Kia is tipping the 134hp, 1.6-litre CRDi diesel as the fleet favourite. Married up with a slicker six-speed manual transmission than the petrol, it’s also torquier but noisier and rougher. Smooth and willing best describe the 138hp 1.4 T-GDi petrol turbo, which also gets a six-speed manual transmission. However, the latter gearbox would benefit from some revisions to the shift quality – as it feels clunky in use. The seven-speed automatic, available as an option, is the smoother choice with the petrol while the line-up also features another 118bhp, 1.0-litre T-GDi petrol.
On the road, despite the taller stance (up to 44mm higher) than the hatch, the XCeed impresses as the ride is comfortable, yet in corners the steering is precise and body roll kept well under control; the result of unique suspension tuning, and clever, hydraulic rebound stoppers. These stoppers, which are fitted to the front axle, are designed to absorb the largest suspension shocks, controlling the body movement too.
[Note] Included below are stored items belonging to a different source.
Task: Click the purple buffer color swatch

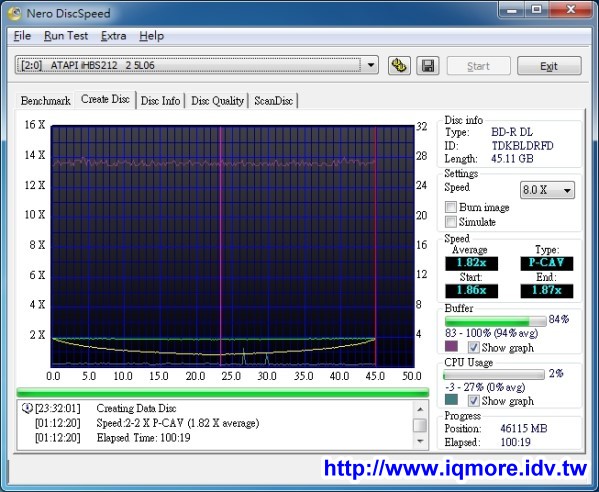Action: pos(452,346)
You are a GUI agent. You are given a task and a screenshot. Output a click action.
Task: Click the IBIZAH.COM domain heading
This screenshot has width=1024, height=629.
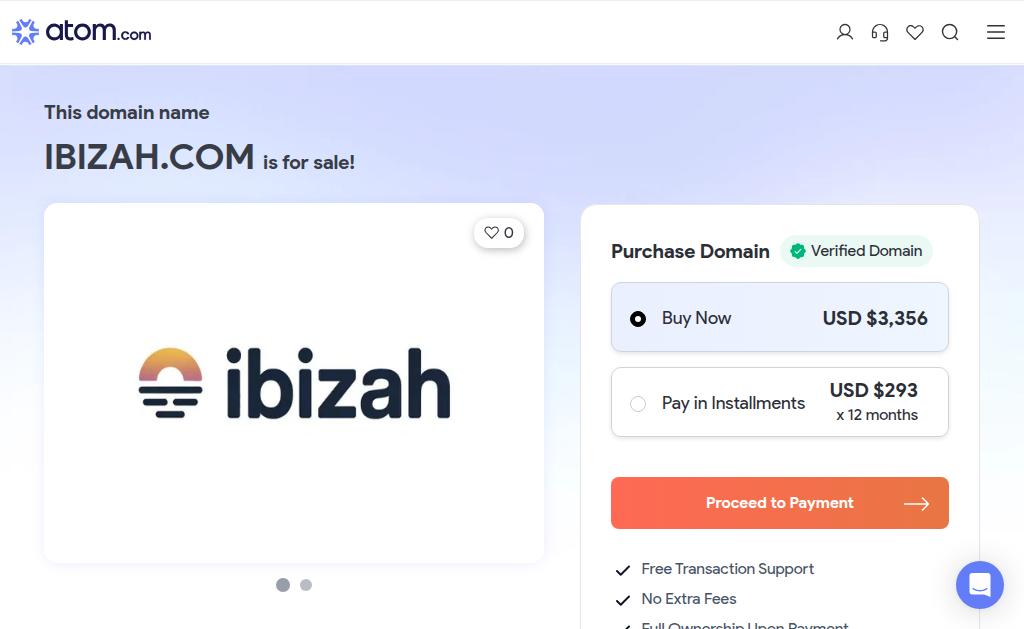pyautogui.click(x=149, y=157)
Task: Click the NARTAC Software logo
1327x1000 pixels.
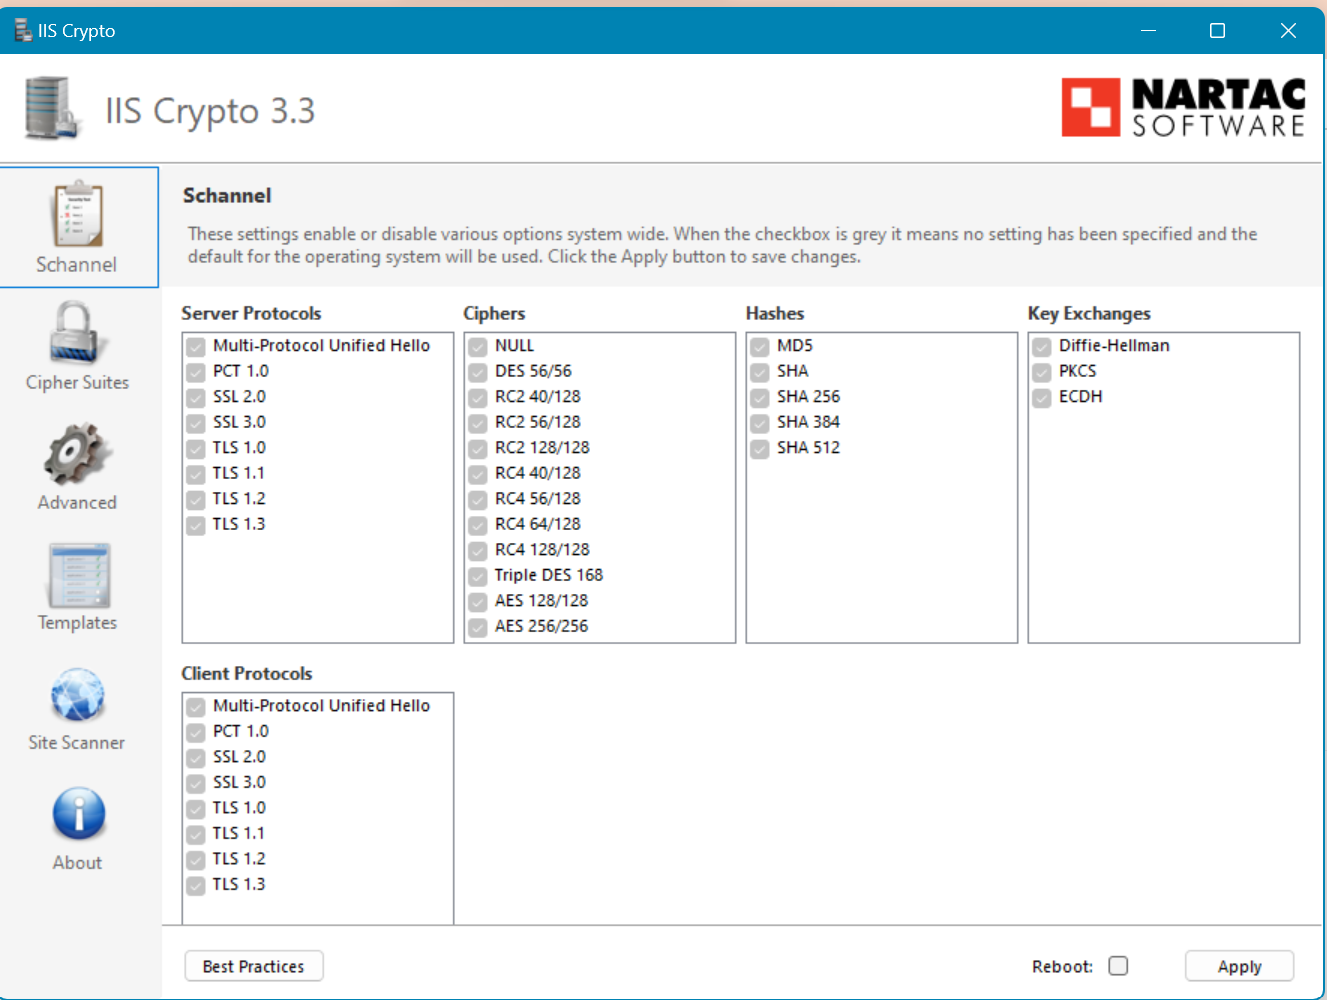Action: coord(1183,107)
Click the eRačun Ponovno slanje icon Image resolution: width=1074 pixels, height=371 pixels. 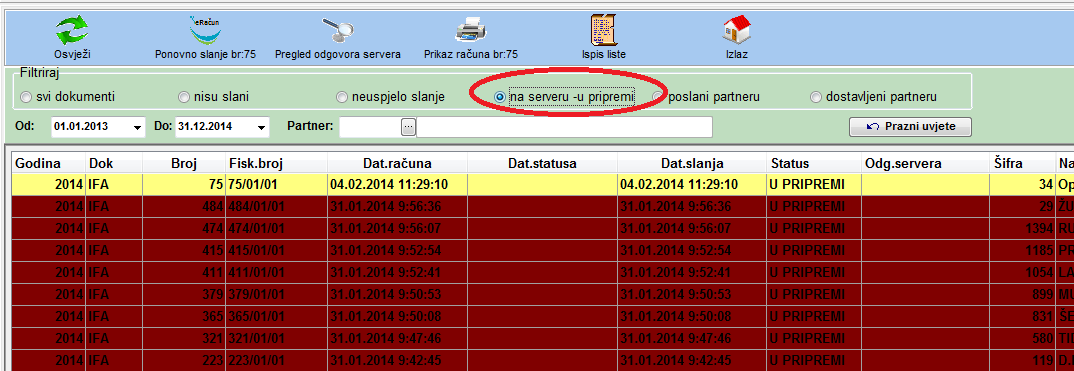tap(205, 30)
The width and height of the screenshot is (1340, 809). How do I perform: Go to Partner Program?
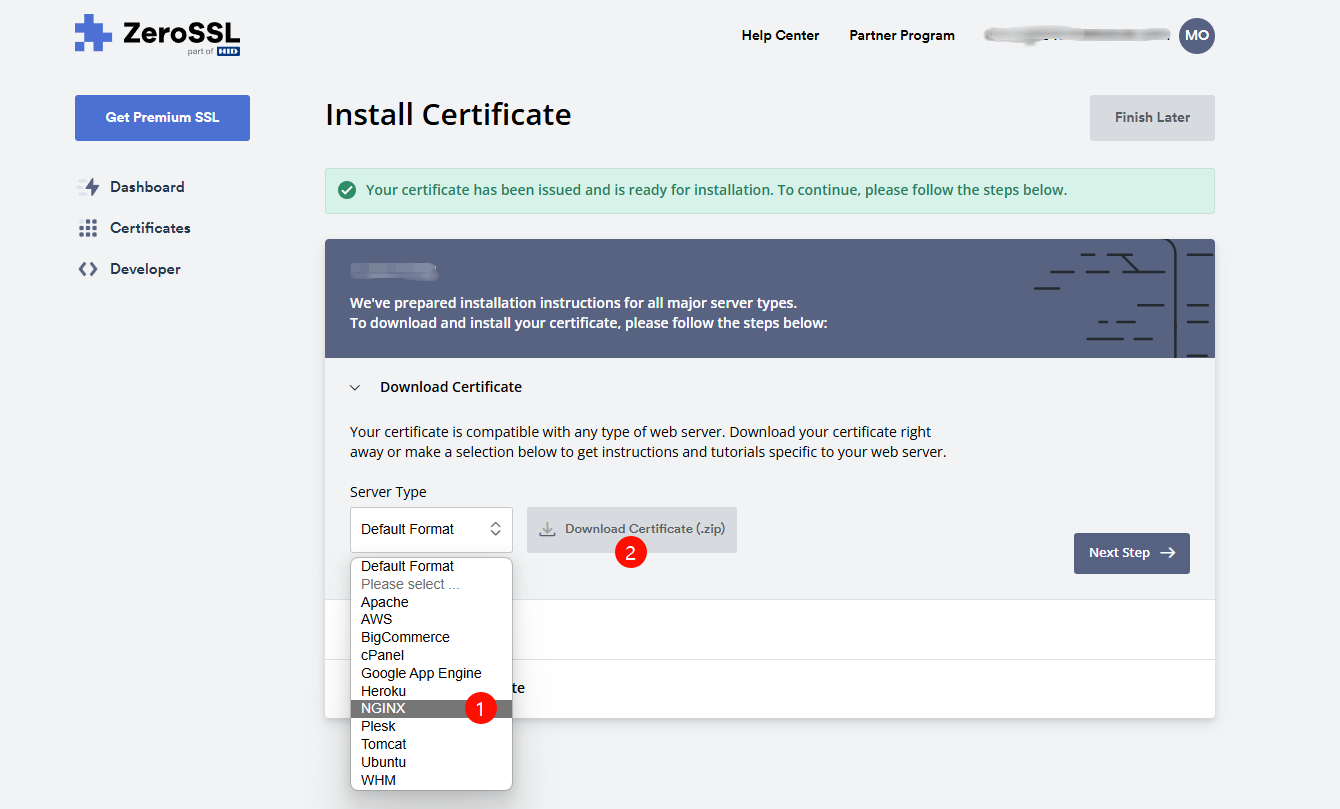(901, 35)
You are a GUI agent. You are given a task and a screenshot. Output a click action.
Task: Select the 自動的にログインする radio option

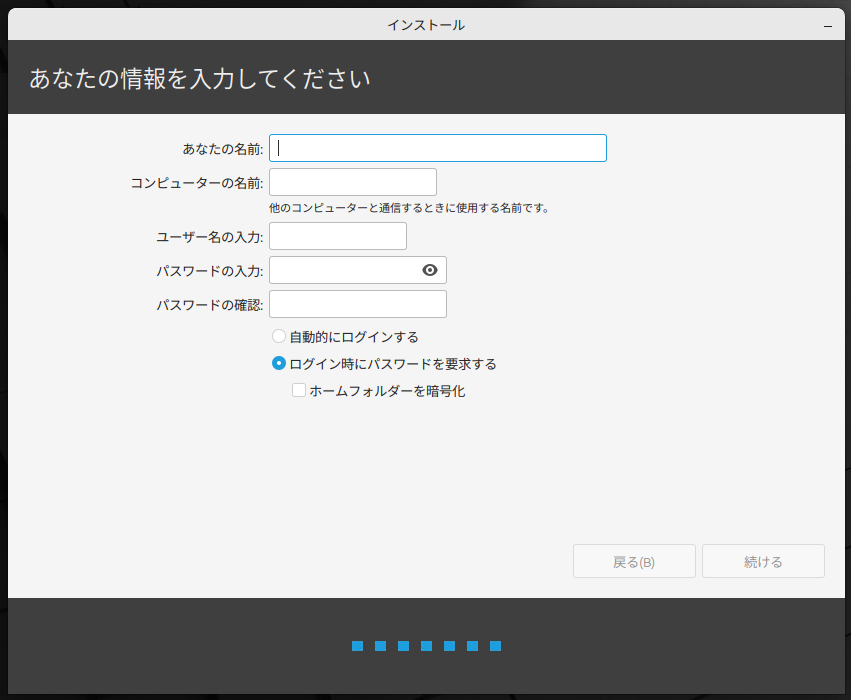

A new crossmember is also added at the rear.
KEY FLEET MODEL: 2 1.6 CRDi
STRENGTHS: LOOKS GREAT, IMPRESSIVE STANDARD EQUIPMENT, DRIVES WELL
WEAKNESSES: REAR SPACE, 1.4 T-GDi GEARCHANGE LACKS POLISH
Kia is predicting this will be the best-selling Ceed and the third best-selling Kia model behind Sportage and Niro. A clever re-skin of the hatch, it’s good to drive.